Rename "Select" to "Choose" in the lines starting at the one that contains "928x928 pixels. At" and ending at the last line, and change nothing else. Return only those lines, without the pictures.
===
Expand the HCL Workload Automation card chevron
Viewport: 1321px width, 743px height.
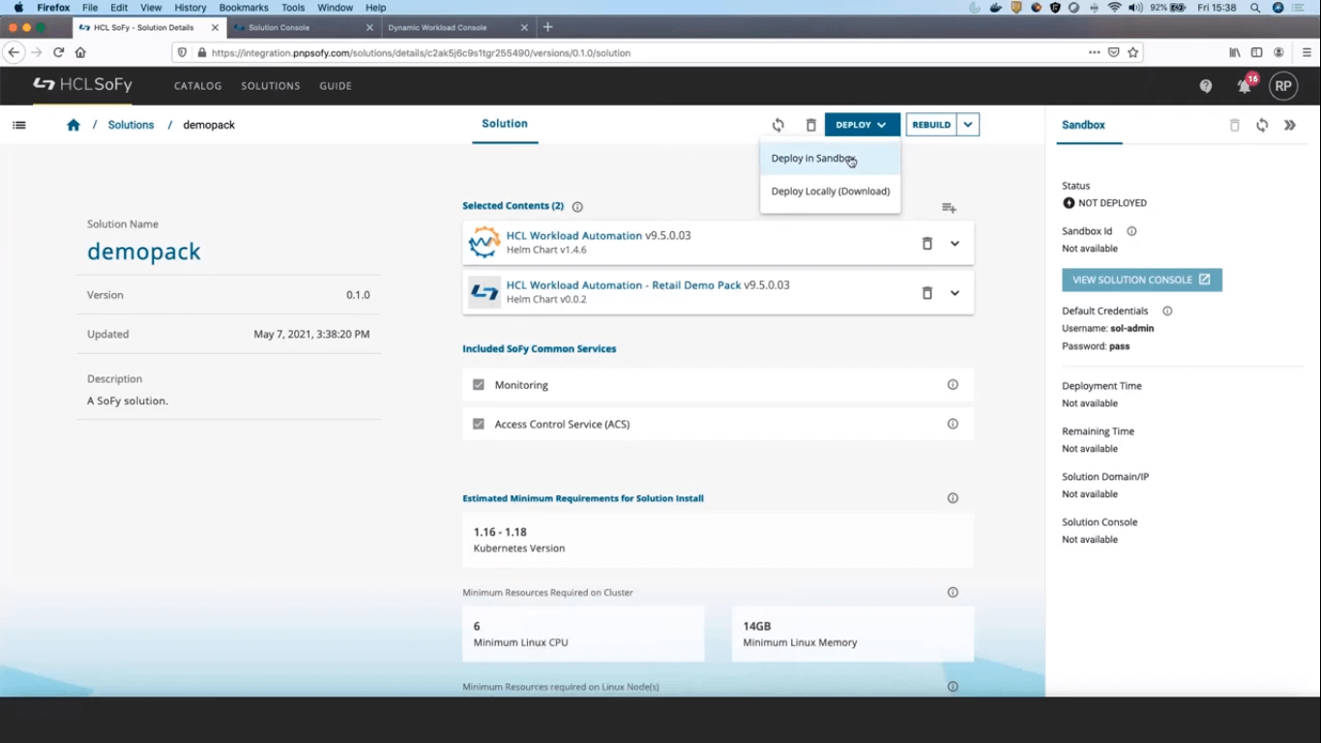pos(954,243)
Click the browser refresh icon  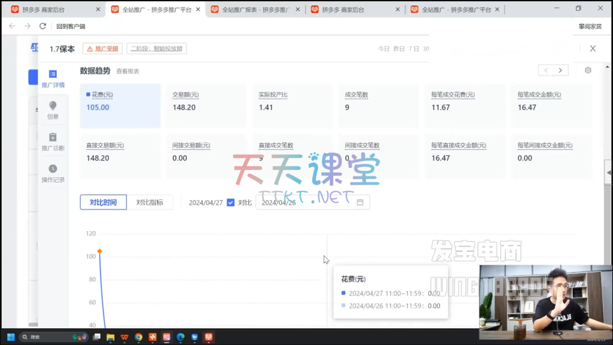43,26
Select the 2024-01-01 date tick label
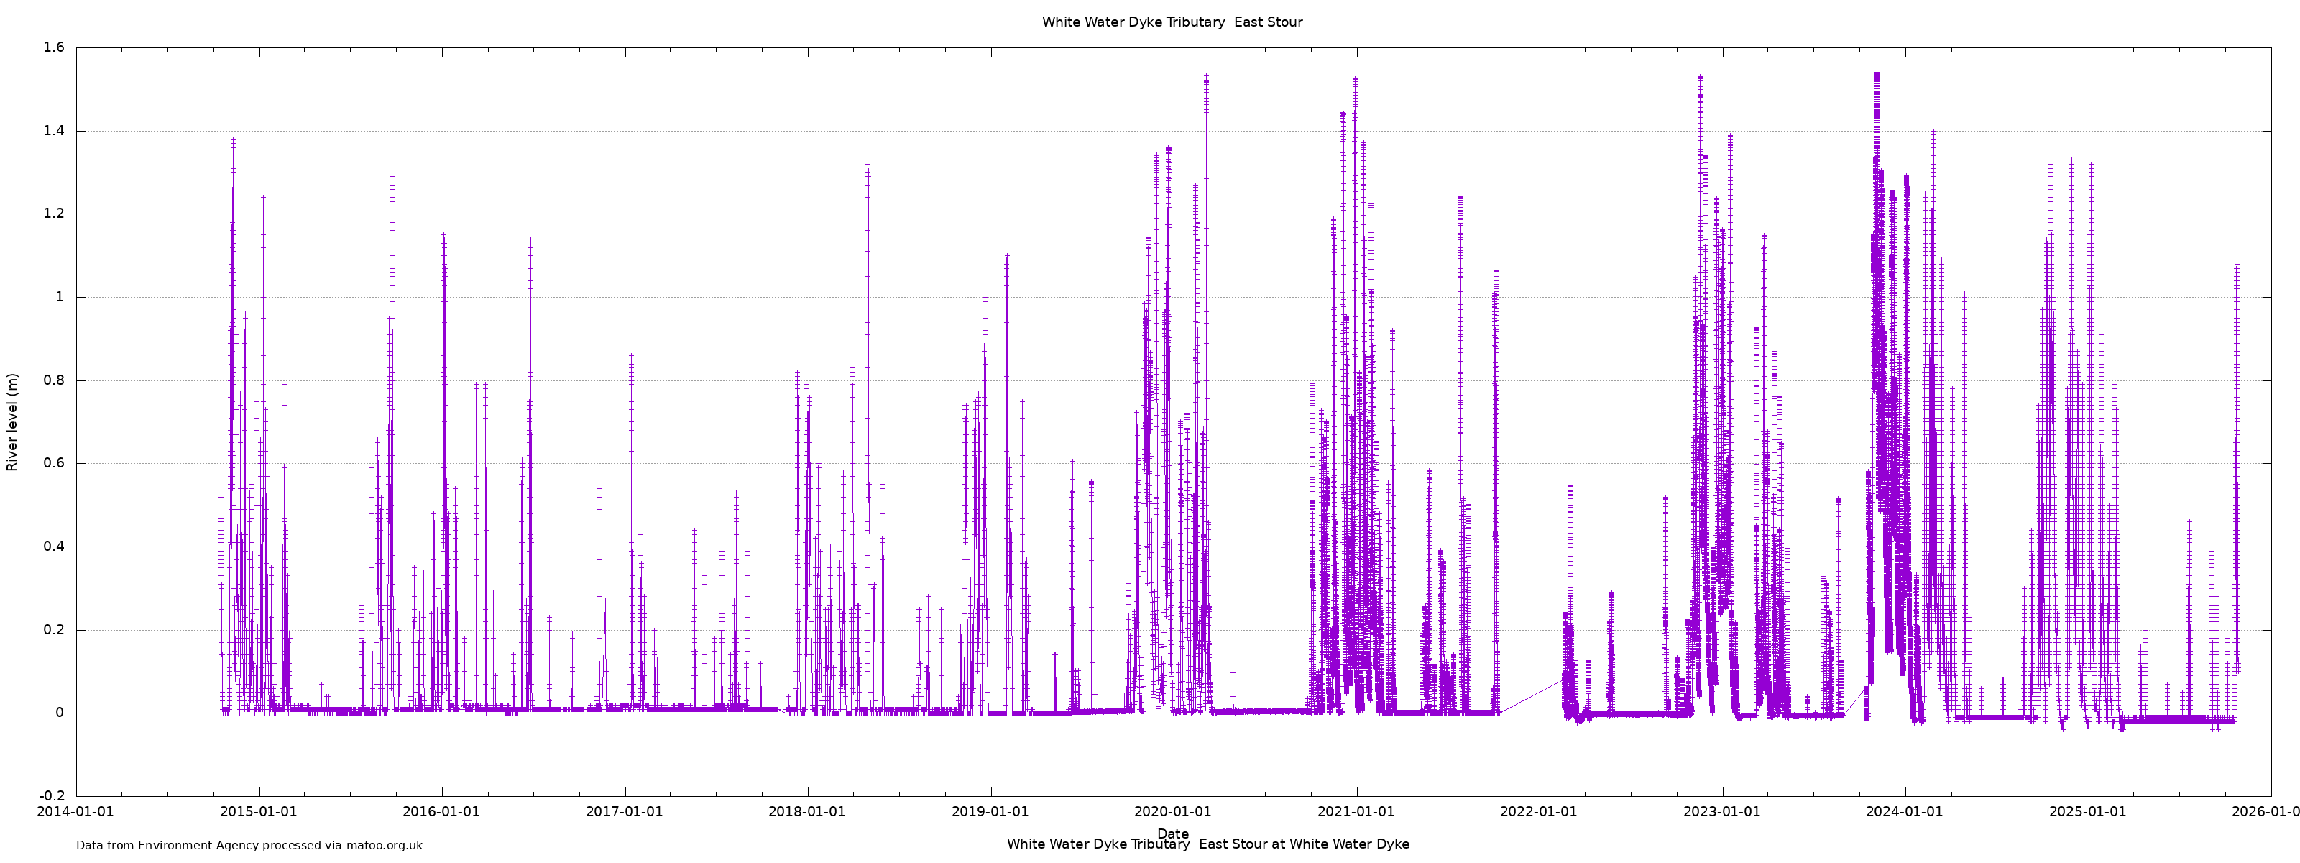Image resolution: width=2300 pixels, height=863 pixels. point(1904,812)
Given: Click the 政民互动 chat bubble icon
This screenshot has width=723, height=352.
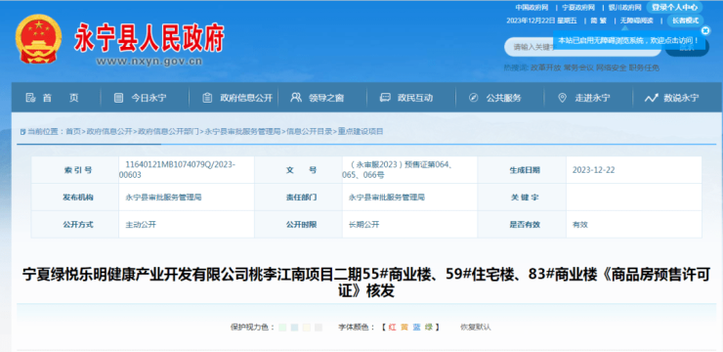Looking at the screenshot, I should click(385, 98).
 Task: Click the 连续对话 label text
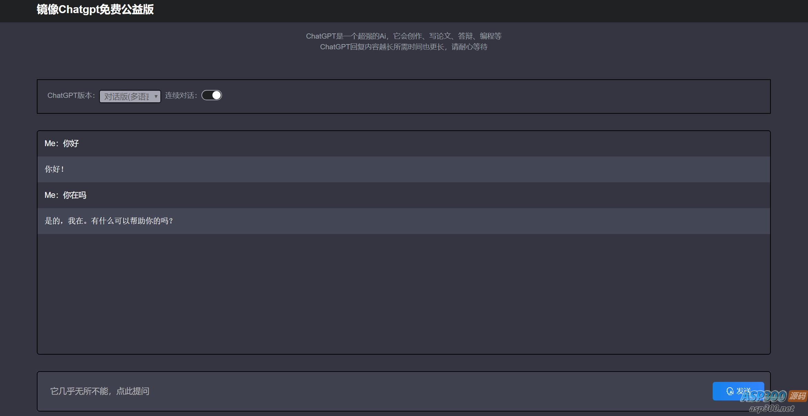181,95
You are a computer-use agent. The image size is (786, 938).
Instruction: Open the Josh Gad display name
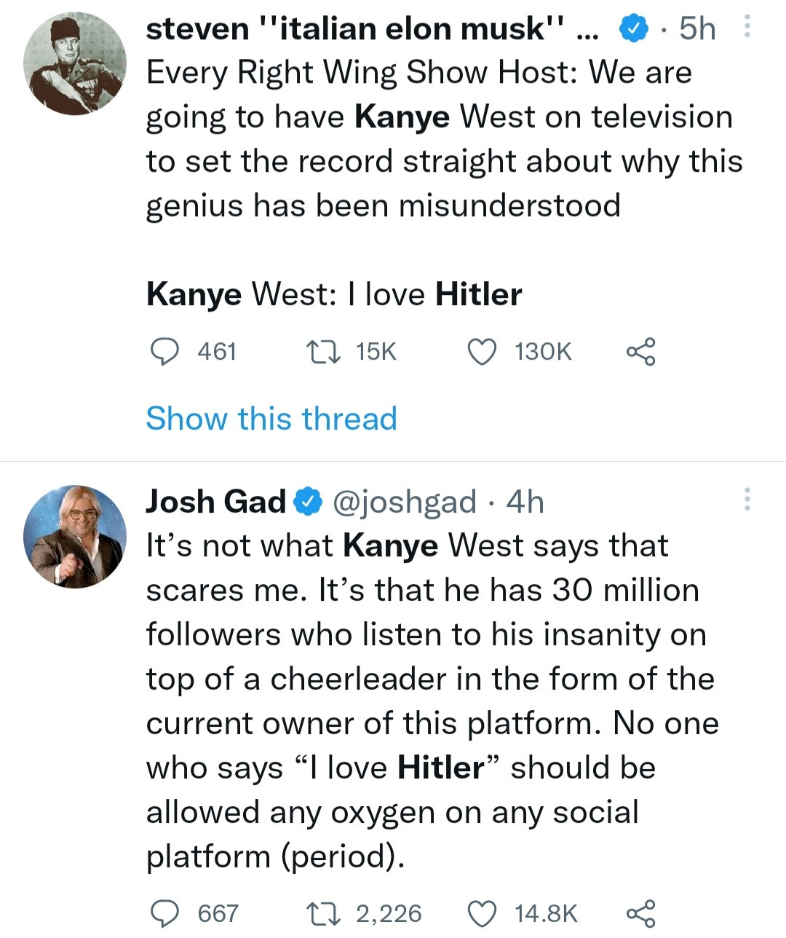pyautogui.click(x=216, y=502)

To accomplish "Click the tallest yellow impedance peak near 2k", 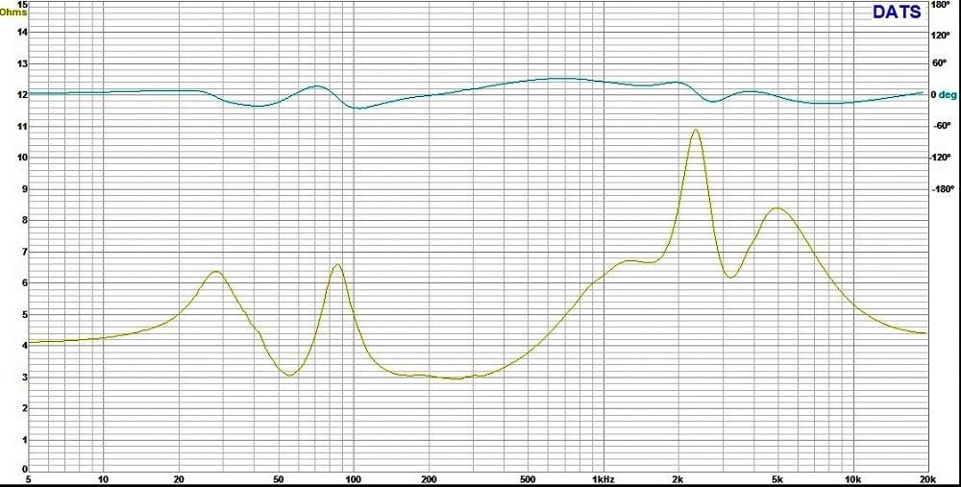I will point(695,130).
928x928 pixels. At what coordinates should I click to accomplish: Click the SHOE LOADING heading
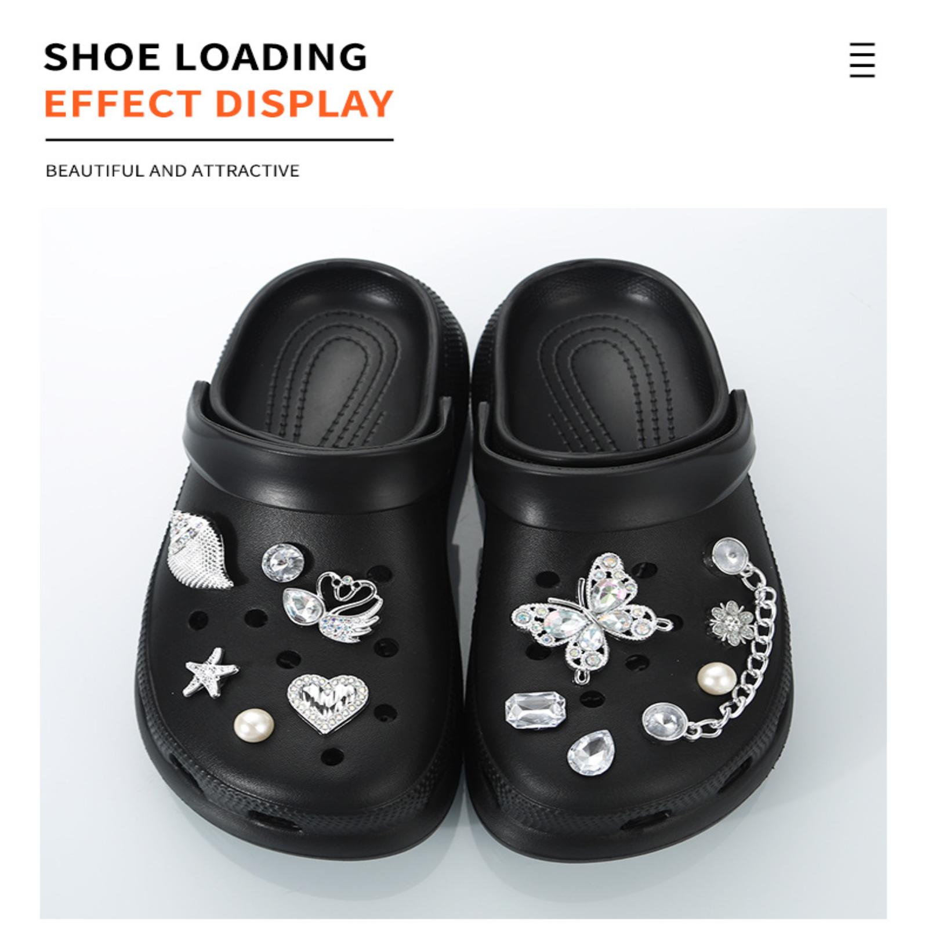pos(205,57)
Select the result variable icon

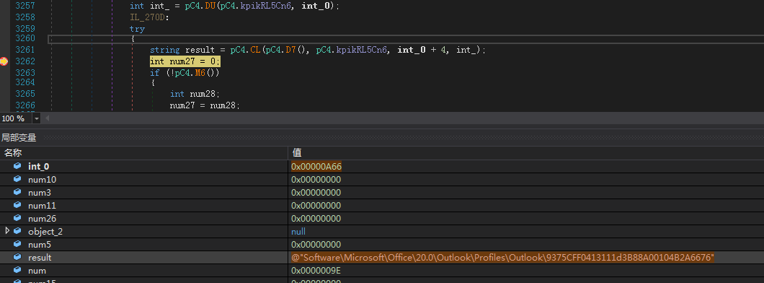click(x=17, y=257)
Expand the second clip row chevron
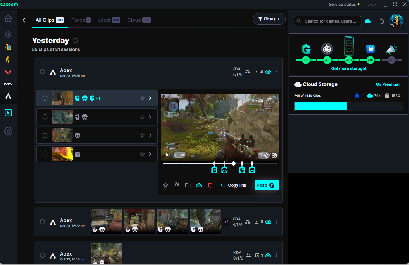409x265 pixels. point(150,116)
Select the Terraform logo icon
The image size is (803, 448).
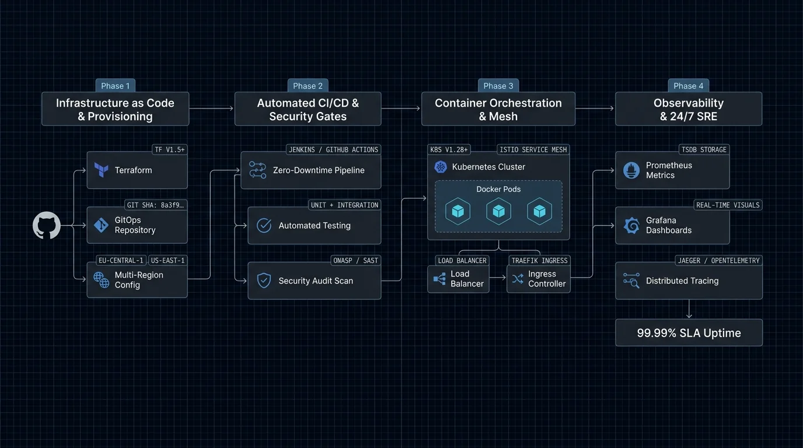[101, 170]
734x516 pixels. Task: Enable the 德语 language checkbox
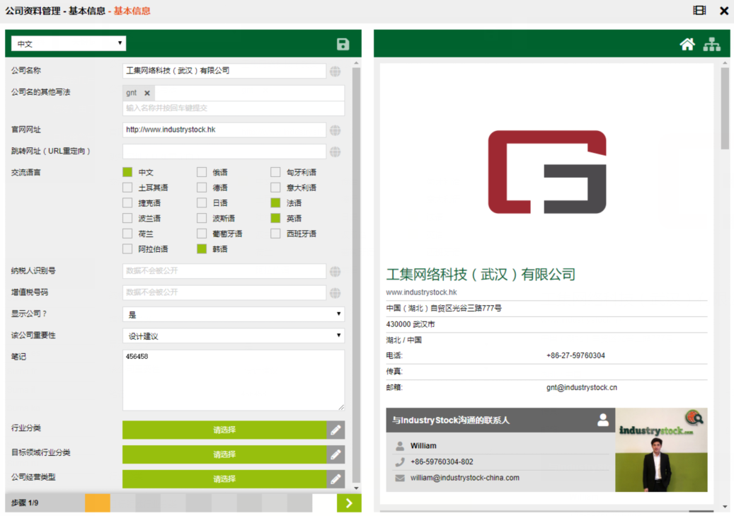click(x=202, y=188)
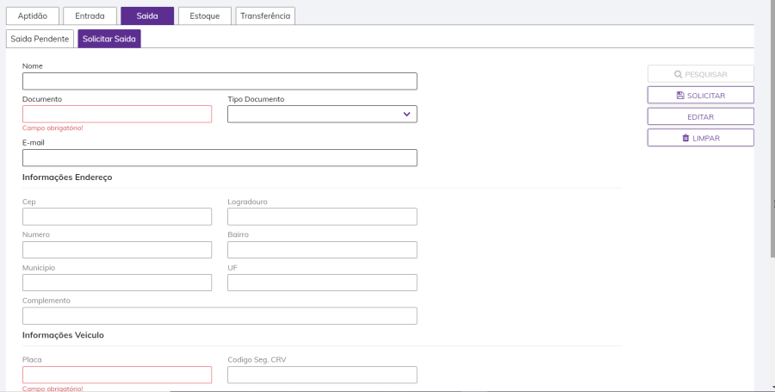
Task: Go to the Transferência tab
Action: pos(265,16)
===
▶ Solution to this problem:
928x928 pixels. At what coordinates should I click to accomplish: Click the SHOE LOADING heading
pos(205,57)
Choose the result variable icon

click(x=17, y=257)
Expand the second clip row chevron
409x265 pixels. point(150,116)
Choose the Terraform logo icon
The image size is (803, 448).
[101, 170]
734x516 pixels. Task: Enable the 德语 language checkbox
click(x=202, y=188)
Task: Go to the Transferência tab
Action: pos(265,16)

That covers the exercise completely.